## SHORT TASK
Copy the rows below word for word, starting at the line containing "Screen dimensions: 1000x646" and ending at the line containing "click(x=51, y=121)", with both of those lines included.

--- start LISTED ENTRIES ---

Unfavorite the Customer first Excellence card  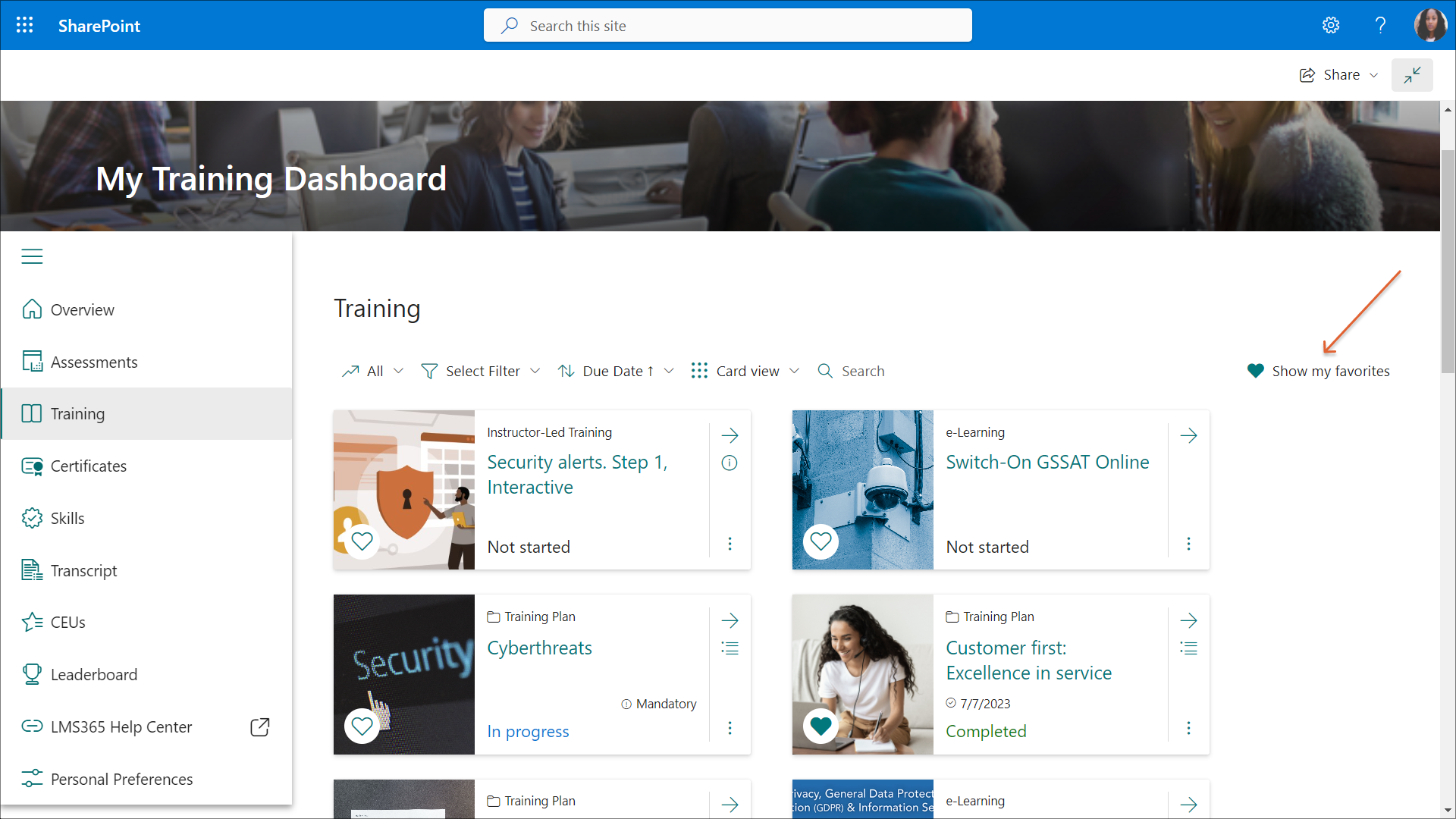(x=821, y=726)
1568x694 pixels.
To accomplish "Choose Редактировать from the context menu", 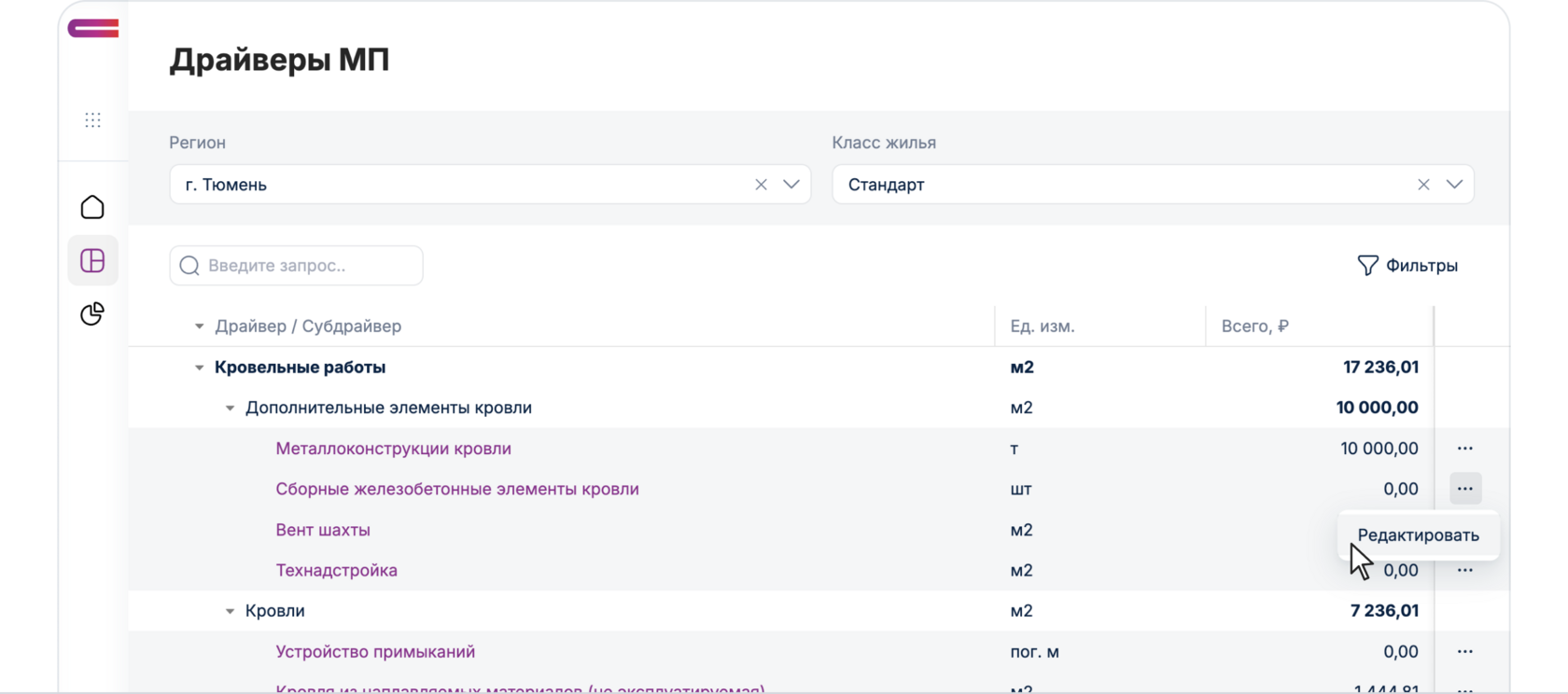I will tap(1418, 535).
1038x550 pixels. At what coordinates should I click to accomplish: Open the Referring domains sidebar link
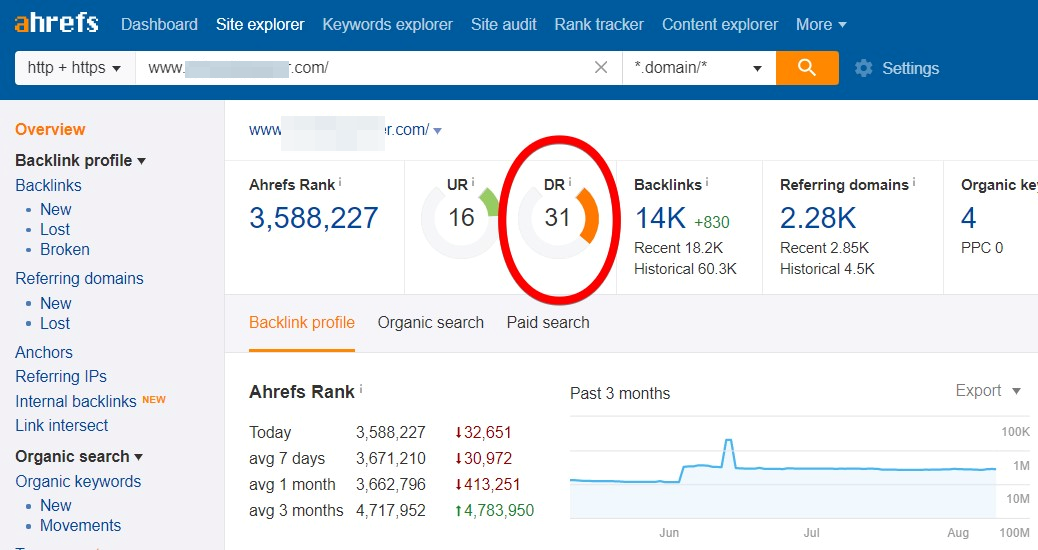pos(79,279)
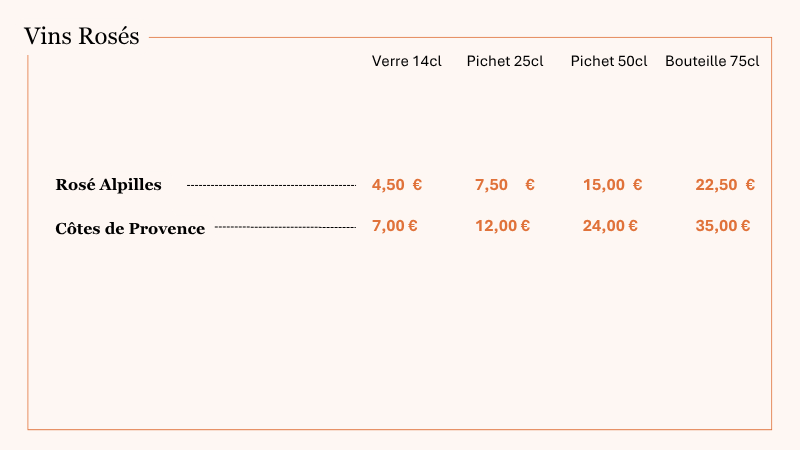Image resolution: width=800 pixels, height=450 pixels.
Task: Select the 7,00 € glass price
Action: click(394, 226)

--- end LISTED ENTRIES ---
--- start LISTED ENTRIES ---

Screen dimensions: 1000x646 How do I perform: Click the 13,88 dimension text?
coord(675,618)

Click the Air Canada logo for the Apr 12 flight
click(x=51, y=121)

--- end LISTED ENTRIES ---

## OUTPUT
Screen dimensions: 1000x646 How do I perform: Click the 13,88 dimension text?
coord(675,618)

Click the Air Canada logo for the Apr 12 flight
click(x=51, y=121)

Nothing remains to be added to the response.